[Word and element location records]
** Begin **

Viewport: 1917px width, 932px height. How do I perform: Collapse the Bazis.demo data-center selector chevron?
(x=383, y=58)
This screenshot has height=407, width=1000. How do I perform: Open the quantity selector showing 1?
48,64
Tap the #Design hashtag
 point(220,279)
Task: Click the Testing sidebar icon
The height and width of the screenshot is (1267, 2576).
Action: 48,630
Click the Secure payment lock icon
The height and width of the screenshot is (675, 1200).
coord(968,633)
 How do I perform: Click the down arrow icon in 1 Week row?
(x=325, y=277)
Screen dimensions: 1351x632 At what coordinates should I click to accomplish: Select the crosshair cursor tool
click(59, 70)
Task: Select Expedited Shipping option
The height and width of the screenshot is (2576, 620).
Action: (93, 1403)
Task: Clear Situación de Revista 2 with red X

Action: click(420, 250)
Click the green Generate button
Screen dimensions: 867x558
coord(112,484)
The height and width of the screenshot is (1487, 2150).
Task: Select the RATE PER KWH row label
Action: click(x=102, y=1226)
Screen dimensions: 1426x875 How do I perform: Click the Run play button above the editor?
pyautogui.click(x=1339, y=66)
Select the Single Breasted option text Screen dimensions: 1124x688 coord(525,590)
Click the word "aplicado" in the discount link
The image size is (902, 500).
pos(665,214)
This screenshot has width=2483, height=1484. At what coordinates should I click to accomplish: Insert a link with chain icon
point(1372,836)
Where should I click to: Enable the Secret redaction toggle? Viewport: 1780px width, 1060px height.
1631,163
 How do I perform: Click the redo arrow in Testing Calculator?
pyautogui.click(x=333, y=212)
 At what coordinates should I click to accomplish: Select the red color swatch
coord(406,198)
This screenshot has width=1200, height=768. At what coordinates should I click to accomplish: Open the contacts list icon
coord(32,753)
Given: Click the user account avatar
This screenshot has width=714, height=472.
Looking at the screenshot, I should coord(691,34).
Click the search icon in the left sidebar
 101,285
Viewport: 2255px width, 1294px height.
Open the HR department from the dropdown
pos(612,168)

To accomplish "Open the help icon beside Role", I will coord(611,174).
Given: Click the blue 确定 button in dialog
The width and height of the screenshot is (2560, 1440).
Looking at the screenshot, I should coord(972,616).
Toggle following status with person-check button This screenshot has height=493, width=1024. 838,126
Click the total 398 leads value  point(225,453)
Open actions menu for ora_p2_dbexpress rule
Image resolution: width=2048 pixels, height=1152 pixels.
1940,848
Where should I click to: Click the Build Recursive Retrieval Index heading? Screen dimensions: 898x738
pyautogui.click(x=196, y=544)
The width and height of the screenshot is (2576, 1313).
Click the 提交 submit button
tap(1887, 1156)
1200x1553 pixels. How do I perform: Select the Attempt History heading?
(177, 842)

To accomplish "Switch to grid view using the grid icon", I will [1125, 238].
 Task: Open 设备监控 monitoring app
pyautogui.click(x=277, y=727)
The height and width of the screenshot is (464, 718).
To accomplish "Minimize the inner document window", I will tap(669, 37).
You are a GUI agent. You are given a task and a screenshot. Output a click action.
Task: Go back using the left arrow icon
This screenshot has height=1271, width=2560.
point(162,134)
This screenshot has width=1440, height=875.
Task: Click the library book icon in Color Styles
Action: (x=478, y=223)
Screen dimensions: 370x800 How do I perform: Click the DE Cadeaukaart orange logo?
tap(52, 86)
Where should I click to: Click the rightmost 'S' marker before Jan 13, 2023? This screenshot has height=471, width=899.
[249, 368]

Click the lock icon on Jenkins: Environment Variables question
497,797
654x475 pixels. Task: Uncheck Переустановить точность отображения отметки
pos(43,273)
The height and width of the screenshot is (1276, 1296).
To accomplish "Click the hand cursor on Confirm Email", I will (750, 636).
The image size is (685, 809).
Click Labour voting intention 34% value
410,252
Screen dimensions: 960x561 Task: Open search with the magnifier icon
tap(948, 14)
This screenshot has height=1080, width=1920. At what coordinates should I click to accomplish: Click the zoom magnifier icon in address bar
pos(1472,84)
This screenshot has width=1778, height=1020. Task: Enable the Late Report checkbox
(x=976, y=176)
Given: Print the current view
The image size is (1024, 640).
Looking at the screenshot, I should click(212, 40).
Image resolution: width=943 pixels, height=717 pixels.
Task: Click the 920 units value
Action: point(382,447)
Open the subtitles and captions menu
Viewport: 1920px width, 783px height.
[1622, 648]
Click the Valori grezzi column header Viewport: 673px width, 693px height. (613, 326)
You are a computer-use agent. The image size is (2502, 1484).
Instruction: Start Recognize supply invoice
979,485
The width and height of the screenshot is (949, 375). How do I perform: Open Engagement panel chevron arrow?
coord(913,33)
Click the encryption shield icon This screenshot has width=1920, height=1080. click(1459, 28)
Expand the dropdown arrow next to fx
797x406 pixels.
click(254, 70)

** End **

#### [The exercise]
Copy out every line of the records above without any changes.

#### [The completed task]
Viewport: 1917px width, 932px height. How do I perform: Collapse the Bazis.demo data-center selector chevron?
(x=383, y=58)
This screenshot has height=407, width=1000. How do I perform: Open the quantity selector showing 1?
48,64
Tap the #Design hashtag
 point(220,279)
Task: Click the Testing sidebar icon
The height and width of the screenshot is (1267, 2576).
Action: 48,630
Click the Secure payment lock icon
The height and width of the screenshot is (675, 1200).
coord(968,633)
 How do I perform: Click the down arrow icon in 1 Week row?
(x=325, y=277)
Screen dimensions: 1351x632 At what coordinates should I click to accomplish: Select the crosshair cursor tool
click(59, 70)
Task: Select Expedited Shipping option
The height and width of the screenshot is (2576, 620).
Action: (93, 1403)
Task: Clear Situación de Revista 2 with red X

Action: click(420, 250)
Click the green Generate button
Screen dimensions: 867x558
coord(112,484)
The height and width of the screenshot is (1487, 2150).
Task: Select the RATE PER KWH row label
Action: click(x=102, y=1226)
Screen dimensions: 1426x875 How do I perform: Click the Run play button above the editor?
pyautogui.click(x=1339, y=66)
Select the Single Breasted option text Screen dimensions: 1124x688 coord(525,590)
Click the word "aplicado" in the discount link
The image size is (902, 500).
pos(665,214)
This screenshot has width=2483, height=1484. At what coordinates should I click to accomplish: Insert a link with chain icon
point(1372,836)
Where should I click to: Enable the Secret redaction toggle? Viewport: 1780px width, 1060px height.
1631,163
 How do I perform: Click the redo arrow in Testing Calculator?
pyautogui.click(x=333, y=212)
 At what coordinates should I click to accomplish: Select the red color swatch
coord(406,198)
This screenshot has width=1200, height=768. At what coordinates should I click to accomplish: Open the contacts list icon
coord(32,753)
Given: Click the user account avatar
This screenshot has width=714, height=472.
Looking at the screenshot, I should coord(691,34).
Click the search icon in the left sidebar
 101,285
Viewport: 2255px width, 1294px height.
Open the HR department from the dropdown
pos(612,168)

To accomplish "Open the help icon beside Role", I will coord(611,174).
Given: Click the blue 确定 button in dialog
The width and height of the screenshot is (2560, 1440).
Looking at the screenshot, I should coord(972,616).
Toggle following status with person-check button This screenshot has height=493, width=1024. 838,126
Click the total 398 leads value  point(225,453)
Open actions menu for ora_p2_dbexpress rule
Image resolution: width=2048 pixels, height=1152 pixels.
1940,848
Where should I click to: Click the Build Recursive Retrieval Index heading? Screen dimensions: 898x738
pyautogui.click(x=196, y=544)
The width and height of the screenshot is (2576, 1313).
Click the 提交 submit button
tap(1887, 1156)
1200x1553 pixels. How do I perform: Select the Attempt History heading?
(177, 842)

To accomplish "Switch to grid view using the grid icon", I will [1125, 238].
 Task: Open 设备监控 monitoring app
pyautogui.click(x=277, y=727)
The height and width of the screenshot is (464, 718).
To accomplish "Minimize the inner document window", I will tap(669, 37).
You are a GUI agent. You are given a task and a screenshot. Output a click action.
Task: Go back using the left arrow icon
This screenshot has height=1271, width=2560.
point(162,134)
This screenshot has width=1440, height=875.
Task: Click the library book icon in Color Styles
Action: (x=478, y=223)
Screen dimensions: 370x800 How do I perform: Click the DE Cadeaukaart orange logo?
tap(52, 86)
Where should I click to: Click the rightmost 'S' marker before Jan 13, 2023? This screenshot has height=471, width=899.
[249, 368]

Click the lock icon on Jenkins: Environment Variables question
497,797
654x475 pixels. Task: Uncheck Переустановить точность отображения отметки
pos(43,273)
The height and width of the screenshot is (1276, 1296).
To accomplish "Click the hand cursor on Confirm Email", I will (750, 636).
The image size is (685, 809).
Click Labour voting intention 34% value
410,252
Screen dimensions: 960x561 Task: Open search with the magnifier icon
tap(948, 14)
This screenshot has height=1080, width=1920. At what coordinates should I click to accomplish: Click the zoom magnifier icon in address bar
pos(1472,84)
This screenshot has width=1778, height=1020. Task: Enable the Late Report checkbox
(x=976, y=176)
Given: Print the current view
The image size is (1024, 640).
Looking at the screenshot, I should click(212, 40).
Image resolution: width=943 pixels, height=717 pixels.
Task: Click the 920 units value
Action: point(382,447)
Open the subtitles and captions menu
Viewport: 1920px width, 783px height.
[1622, 648]
Click the Valori grezzi column header Viewport: 673px width, 693px height. (613, 326)
You are a computer-use agent. The image size is (2502, 1484).
Instruction: Start Recognize supply invoice
979,485
The width and height of the screenshot is (949, 375). How do I perform: Open Engagement panel chevron arrow?
coord(913,33)
Click the encryption shield icon This screenshot has width=1920, height=1080. click(1459, 28)
Expand the dropdown arrow next to fx
797x406 pixels.
click(254, 70)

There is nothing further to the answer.